By comparison, in the second quarter banks just sold a net $4.6 billion on a monthly average level, while the figure in the third quarter was $65.4 billion, showing that favor for the US dollar (and aversion for the yuan) has not waned.
However, the deputy head of the State Administration of Foreign Exchange, Wang Xiaoyi, told a news conference on Oct 22 that the money outflows are “normal” and not a sign of panicked capital flight, and that China is confident in keeping international payments and receipts balanced.
“When companies receive foreign currencies, they are not destined to spend them overseas. They can use them to pay for imported goods, repay their onshore forex debt, or deposit them in domestic banks,” Wang said. Enterprises also showed a greater willingness for outbound investment, which does not equate to panic-induced capital outflow, he said.

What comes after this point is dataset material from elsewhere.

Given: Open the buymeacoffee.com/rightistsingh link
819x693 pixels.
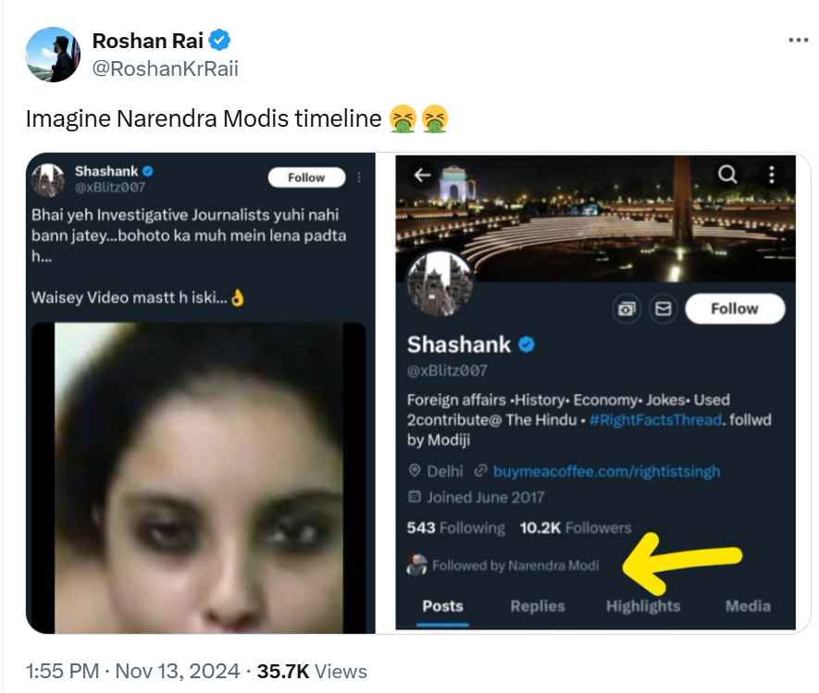Looking at the screenshot, I should pos(606,471).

That said, China has announced some measures to curb yuan speculation. Wang said China is considering forex transaction fees to curb large, short-term cross-border capital flows. Central bank Deputy Governor Yi Gang made the same proposal in early October to deter currency speculators.
Wang also defended the central bank’s intervention to keep the yuan steady after the yuan depreciated by 1.9 percent on Aug 11, triggering investors to bet against it. Now the market has returned to calm.
“Expectations have stabilized and the market believes the economic fundamentals do not support long-term depreciation, so arbitrage eased,” he said. The yuan has strengthened 1.6 percent since a record low on Aug 12.